Michael Tolliver Lives
by Armistead Maupin
My goodness! Michael Tolliver, our old friend Mouse, is 55.
It's great to hear from everyone, in this wonderful, confectionary postcard of a book. And, all things considered, everyone is pretty much all right. There are surprises, of course — you’ll simply have to meet Brian and Mary-Jane’s daughter yourself — but it's great to catch up. You'll have to keep your eyes out for the orchid. ("There is no fifth destination" may be the next "All your bases are belong to us.")

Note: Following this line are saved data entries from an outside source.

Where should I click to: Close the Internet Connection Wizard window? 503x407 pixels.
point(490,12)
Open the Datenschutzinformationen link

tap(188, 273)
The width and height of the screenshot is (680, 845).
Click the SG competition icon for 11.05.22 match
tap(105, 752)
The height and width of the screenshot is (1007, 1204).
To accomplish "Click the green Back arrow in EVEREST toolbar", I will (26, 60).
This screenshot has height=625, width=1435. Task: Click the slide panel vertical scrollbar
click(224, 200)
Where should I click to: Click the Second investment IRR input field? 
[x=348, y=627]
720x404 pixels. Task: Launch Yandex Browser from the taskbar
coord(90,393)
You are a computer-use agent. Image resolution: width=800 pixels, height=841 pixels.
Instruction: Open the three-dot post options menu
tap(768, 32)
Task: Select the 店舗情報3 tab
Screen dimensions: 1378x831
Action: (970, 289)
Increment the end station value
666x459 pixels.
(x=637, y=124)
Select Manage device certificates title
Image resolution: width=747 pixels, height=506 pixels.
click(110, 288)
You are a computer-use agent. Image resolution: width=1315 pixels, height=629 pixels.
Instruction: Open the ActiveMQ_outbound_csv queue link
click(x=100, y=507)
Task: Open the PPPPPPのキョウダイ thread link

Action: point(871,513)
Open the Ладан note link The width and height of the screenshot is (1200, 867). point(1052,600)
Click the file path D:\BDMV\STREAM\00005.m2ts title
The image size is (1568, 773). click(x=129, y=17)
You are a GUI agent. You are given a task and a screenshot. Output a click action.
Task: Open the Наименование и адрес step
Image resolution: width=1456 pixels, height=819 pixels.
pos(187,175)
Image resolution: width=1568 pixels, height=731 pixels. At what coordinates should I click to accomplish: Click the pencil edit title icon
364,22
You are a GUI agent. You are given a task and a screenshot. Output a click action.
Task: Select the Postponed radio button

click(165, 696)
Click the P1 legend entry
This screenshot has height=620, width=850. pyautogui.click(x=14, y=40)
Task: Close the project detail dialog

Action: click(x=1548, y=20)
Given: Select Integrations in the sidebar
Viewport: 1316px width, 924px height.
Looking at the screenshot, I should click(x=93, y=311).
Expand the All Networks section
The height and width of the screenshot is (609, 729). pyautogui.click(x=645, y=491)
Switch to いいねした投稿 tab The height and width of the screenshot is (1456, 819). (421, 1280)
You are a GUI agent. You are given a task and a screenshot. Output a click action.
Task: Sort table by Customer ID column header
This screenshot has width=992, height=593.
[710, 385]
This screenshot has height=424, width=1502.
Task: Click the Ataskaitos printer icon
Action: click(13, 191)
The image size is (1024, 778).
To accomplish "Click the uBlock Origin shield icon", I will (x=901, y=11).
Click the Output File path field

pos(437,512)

Tales of the City and Angels in America truly did move the bar. That change has been obscured by the Bush years and the talk radio Christianist vitriol, but it's a real and lasting change. (Stonewall was 38 years ago this week. Jackie Robinson’s rookie season and the Integration of the Army both happened in 1948; by 1986, 38 years later, Andrew Young was mayor of Atlanta and, even in the deepest corners of the deep south, racist vitriol had been stuffed into the closet.) The Massachusetts legislature couldn't even muster a 25% vote to authorize a referendum on gay marriage; the center hasn’t moved far enough, but it has moved.
What did happen to Mary Ann Singleton? Or, rather, what did Maupin mean when he let her, obsessed with her career and her schemes, fly off to New York unmissed and unmourned? I suppose she symbolizes Cleveland’s involvement with that city by the Bay, and then sense that Cleveland no longer wanted anything to do with San Francisco. Michael Tolliver Lives celebrates the first signs of reconciliation.